The NSA and Utah: Is Any Win a Good One?

NSA Bluffdale facility
Cross posted from Pruning Shears.
Late last year a group called the Tenth Amendment Center proposed model legislation designed to give states new methods to oppose the National Security Agency (NSA). It included a proposal to cut off the water supply at the NSA’s Utah data center, and at the time I wrote about both the encouraging and troubling aspects of it. The short version is this: It’s nice to see groups looking for innovative ways to undercut the surveillance state, but seeing them come from groups that also believe in, say, nullification is unsettling.
An issue like government spying doesn’t cut along traditional conservative/liberal lines, though. It’s more of an insiders versus outsiders issue. In Washington both parties seem comfortable with the status quo, or at least not sufficiently disturbed by it to challenge it. Somehow even those who like to make the right noises about it, like Rand Paul, end up finding ways to oppose even the mildest reforms. Proposals to change intelligence agencies always come up short of getting enough support to take action.
Based on that history, it’s an exercise in futility to look to the capitol for reform – which means looking for unconventional coalitions elsewhere. The problem in this case is that an outsider coalition is not equal. Civil libertarians on the left are typically characterized in the media as extremists, those on the right as patriots. Cliven Bundy brandishes weapons at federal agents and is defending the Constitution; protesters in Ferguson press their case for civil rights and are regarded as radicals.
That dynamic is currently at play in Utah: the model legislation is now a bill from Republican lawmakers. The Washington Post gave a respectful presentation of it, and quoted the sponsors warmly:
The bill, sponsored by Rep. Marc Roberts (R), would prohibit any municipality from providing “material support or assistance in any form to any federal data collection and surveillance agency.”
[snip]
Roberts on Wednesday said the NSA came to Utah pledging to act according to the Constitution. “We all know and are aware that has been violated,” he told the committee, according to the Salt Lake Tribune.
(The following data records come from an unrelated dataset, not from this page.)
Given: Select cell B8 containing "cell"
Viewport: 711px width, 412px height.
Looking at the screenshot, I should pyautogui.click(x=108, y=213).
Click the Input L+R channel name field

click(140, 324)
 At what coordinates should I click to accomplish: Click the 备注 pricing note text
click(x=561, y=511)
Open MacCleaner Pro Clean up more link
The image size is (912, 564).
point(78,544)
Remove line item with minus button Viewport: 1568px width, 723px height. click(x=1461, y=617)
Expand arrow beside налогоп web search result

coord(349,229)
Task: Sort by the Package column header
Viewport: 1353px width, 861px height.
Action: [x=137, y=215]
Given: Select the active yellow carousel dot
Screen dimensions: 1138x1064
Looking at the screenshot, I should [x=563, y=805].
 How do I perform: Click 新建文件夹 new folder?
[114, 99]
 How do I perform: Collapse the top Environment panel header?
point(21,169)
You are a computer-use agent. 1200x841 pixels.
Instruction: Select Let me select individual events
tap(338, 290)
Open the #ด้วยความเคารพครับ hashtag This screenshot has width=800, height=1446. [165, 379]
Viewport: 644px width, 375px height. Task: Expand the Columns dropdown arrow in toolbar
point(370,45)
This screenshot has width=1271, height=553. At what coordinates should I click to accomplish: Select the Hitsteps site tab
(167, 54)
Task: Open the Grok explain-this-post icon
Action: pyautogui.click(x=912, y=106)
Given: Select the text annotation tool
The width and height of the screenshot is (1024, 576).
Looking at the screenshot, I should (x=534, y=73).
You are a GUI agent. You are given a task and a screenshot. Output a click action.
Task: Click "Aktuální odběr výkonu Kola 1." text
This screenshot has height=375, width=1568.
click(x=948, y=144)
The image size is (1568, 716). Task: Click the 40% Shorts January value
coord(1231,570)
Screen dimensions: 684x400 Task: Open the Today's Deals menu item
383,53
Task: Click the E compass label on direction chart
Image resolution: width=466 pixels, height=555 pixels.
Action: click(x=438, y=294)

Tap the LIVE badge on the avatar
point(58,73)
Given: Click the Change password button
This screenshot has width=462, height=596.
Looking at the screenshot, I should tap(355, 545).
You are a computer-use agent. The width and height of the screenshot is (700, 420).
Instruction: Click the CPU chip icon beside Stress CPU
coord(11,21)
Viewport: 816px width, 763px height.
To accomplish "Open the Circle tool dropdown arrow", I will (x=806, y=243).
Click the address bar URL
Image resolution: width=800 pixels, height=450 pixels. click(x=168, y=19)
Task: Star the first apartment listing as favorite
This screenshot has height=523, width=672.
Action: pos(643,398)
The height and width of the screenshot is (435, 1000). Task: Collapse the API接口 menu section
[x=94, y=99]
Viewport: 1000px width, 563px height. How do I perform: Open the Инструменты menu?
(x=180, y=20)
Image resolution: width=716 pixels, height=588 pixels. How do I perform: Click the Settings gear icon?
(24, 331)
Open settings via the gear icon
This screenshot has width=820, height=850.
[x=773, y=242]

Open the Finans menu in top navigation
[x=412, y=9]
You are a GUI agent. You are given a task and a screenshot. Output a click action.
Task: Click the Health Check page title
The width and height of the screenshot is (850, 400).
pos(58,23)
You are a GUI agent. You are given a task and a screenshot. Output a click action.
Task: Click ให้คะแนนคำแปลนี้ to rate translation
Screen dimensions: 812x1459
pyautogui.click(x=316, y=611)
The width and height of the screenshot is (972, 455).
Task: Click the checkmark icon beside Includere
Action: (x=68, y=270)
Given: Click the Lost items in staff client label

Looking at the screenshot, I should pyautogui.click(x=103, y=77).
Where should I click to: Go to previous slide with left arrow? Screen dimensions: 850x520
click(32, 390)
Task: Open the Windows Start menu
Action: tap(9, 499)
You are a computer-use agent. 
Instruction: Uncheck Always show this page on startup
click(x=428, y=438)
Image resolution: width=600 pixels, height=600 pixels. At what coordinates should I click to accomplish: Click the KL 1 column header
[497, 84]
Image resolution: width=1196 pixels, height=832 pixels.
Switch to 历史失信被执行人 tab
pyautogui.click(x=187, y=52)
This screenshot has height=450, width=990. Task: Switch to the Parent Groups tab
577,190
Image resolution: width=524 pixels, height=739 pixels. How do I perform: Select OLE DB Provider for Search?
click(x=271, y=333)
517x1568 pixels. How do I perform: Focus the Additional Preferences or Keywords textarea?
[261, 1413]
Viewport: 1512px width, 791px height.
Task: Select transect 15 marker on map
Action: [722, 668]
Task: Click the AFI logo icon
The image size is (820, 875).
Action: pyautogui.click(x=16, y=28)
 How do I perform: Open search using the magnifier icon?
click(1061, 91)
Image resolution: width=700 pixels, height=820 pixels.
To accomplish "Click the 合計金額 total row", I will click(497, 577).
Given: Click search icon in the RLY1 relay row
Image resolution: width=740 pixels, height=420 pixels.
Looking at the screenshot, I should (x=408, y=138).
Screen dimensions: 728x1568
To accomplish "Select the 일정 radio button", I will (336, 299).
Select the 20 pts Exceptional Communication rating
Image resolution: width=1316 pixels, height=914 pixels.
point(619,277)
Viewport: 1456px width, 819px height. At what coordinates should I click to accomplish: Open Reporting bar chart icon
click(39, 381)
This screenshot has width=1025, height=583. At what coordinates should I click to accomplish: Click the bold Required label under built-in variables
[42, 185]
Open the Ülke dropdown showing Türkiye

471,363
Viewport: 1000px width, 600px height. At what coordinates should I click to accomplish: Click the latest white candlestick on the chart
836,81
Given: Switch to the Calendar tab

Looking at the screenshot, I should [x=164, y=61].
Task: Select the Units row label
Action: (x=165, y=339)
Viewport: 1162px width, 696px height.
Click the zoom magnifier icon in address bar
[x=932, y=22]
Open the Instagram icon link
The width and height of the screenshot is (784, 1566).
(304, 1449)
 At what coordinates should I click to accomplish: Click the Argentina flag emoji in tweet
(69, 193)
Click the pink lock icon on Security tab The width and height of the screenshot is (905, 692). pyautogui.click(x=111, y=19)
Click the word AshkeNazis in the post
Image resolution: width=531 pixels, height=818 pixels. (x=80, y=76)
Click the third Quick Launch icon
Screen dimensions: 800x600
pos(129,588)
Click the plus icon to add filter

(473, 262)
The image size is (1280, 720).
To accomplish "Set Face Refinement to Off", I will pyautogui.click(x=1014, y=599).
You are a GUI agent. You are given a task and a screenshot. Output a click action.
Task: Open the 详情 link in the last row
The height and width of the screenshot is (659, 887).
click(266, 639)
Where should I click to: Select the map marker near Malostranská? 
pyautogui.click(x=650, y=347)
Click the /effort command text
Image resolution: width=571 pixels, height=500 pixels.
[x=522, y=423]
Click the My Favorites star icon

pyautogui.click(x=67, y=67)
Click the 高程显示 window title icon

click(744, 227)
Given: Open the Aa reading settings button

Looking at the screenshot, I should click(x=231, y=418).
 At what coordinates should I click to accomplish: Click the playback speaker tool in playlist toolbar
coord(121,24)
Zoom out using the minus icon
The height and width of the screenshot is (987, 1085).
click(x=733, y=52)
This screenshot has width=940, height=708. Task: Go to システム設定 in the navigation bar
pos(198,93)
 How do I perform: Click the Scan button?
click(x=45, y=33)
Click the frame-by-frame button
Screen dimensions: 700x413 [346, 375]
And here are some stirring quotes from the Tribune article:
“I just don’t want to subsidize what they’re doing on the back of our citizens,” said Rep. Roger Barrus, R-Centerville.
[snip]
Joe Levi, the vice chair of the Davis County Republican Party and a Web administrator and senior editor of the website pocketnow.com, said jokes about how the NSA has already read the bill point to the problem with the spy agency.
“This is not a bill just about a data center,” Levi said. “This is a bill about civil rights.”
Neither article goes into the questionable provenance of the bill. It’s just taken at face value that these lawmakers arrived at their opinions independently and that their concern for the Constitution is all that informs them. Tracing it back to the Tenth Amendment Center (to say nothing of the unsavory history of nullification) would seem to be an important bit of context. But nope: they say civil rights and that’s good enough.
This puts civil libertarians on the left in a jam. On its face the bill is great. It’s a creative way to push back against an aggrandized and unaccountable intelligence apparatus. The NSA does what it wants when it wants and never sees any adverse consequences. Seeing anyone, anywhere successfully opposing it would be really encouraging. And maybe only the far right has the good will from political and media elites to try something like that. Maybe there’s an “only Nixon could go to China” quality to it.
It’s damned unnerving, though, to think through where a successful effort along these lines could end up. This is purely a product of the right. It’s not like the ACLU is being invited to offer support of it, or to lobby Democrats for its passage. If this is what ends up being the way forward, the left will be at best junior partners to these efforts, at worst cheerleaders. Meanwhile, the Tenth Amendment Center gains prestige and begins to emerge as an ALEC of nullification, offering draft legislation to legislators for new and exciting adventures in states’ rights.